• _Required work_
Please transcribe the data below, from its first line through the line containing "pos(390,39)", with both of those lines included.

• _Data extract_

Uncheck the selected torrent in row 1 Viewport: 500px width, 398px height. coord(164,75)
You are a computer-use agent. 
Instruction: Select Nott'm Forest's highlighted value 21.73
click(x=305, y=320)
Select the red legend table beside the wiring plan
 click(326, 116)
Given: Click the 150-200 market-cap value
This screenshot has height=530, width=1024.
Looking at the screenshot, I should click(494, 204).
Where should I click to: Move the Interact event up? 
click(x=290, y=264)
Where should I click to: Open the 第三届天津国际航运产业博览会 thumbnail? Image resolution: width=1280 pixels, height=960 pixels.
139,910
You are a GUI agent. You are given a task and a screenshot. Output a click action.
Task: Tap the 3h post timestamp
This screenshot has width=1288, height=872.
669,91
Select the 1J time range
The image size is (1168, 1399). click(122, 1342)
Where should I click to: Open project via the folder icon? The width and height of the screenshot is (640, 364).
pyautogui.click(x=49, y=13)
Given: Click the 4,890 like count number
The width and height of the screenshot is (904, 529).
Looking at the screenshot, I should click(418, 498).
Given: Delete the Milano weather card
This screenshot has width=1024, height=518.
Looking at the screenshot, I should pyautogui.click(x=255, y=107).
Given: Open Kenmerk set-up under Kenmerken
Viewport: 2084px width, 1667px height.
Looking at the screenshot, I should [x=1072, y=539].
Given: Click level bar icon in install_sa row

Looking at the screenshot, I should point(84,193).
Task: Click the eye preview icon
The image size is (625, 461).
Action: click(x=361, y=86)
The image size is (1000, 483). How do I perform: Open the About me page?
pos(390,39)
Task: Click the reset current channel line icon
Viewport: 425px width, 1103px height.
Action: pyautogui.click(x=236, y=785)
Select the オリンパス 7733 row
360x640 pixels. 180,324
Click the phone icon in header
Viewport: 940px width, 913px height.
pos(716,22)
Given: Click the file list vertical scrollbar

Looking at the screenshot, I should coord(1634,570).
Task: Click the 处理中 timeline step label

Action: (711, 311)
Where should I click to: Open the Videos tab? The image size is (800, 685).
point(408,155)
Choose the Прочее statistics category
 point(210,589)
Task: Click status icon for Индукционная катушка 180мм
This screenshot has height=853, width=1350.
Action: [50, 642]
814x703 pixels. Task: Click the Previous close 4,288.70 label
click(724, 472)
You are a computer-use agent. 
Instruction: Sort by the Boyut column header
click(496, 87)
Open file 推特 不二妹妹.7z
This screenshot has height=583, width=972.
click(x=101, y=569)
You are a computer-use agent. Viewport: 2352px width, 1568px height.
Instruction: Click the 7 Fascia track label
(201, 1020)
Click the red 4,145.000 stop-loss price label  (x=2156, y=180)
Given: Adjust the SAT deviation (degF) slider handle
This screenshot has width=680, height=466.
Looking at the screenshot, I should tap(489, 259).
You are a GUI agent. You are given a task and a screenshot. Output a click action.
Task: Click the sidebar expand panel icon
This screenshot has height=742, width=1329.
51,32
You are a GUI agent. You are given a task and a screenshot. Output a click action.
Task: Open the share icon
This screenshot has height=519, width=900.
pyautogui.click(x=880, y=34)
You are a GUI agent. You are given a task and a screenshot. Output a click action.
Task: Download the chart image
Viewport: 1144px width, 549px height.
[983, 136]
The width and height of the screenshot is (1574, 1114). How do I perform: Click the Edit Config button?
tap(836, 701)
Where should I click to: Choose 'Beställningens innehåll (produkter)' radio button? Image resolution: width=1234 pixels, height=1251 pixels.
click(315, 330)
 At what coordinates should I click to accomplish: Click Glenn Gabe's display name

• _Output below_
Uncheck the selected torrent in row 1 Viewport: 500px width, 398px height. coord(164,75)
You are a computer-use agent. 
Instruction: Select Nott'm Forest's highlighted value 21.73
click(x=305, y=320)
Select the red legend table beside the wiring plan
 click(326, 116)
Given: Click the 150-200 market-cap value
This screenshot has height=530, width=1024.
Looking at the screenshot, I should click(494, 204).
Where should I click to: Move the Interact event up? 
click(x=290, y=264)
Where should I click to: Open the 第三届天津国际航运产业博览会 thumbnail? Image resolution: width=1280 pixels, height=960 pixels.
139,910
You are a GUI agent. You are given a task and a screenshot. Output a click action.
Task: Tap the 3h post timestamp
This screenshot has width=1288, height=872.
669,91
Select the 1J time range
The image size is (1168, 1399). click(122, 1342)
Where should I click to: Open project via the folder icon? The width and height of the screenshot is (640, 364).
pyautogui.click(x=49, y=13)
Given: Click the 4,890 like count number
The width and height of the screenshot is (904, 529).
Looking at the screenshot, I should click(418, 498).
Given: Delete the Milano weather card
This screenshot has width=1024, height=518.
Looking at the screenshot, I should pyautogui.click(x=255, y=107).
Given: Open Kenmerk set-up under Kenmerken
Viewport: 2084px width, 1667px height.
Looking at the screenshot, I should [x=1072, y=539].
Given: Click level bar icon in install_sa row

Looking at the screenshot, I should point(84,193).
Task: Click the eye preview icon
The image size is (625, 461).
Action: click(x=361, y=86)
The image size is (1000, 483). How do I perform: Open the About me page?
pos(390,39)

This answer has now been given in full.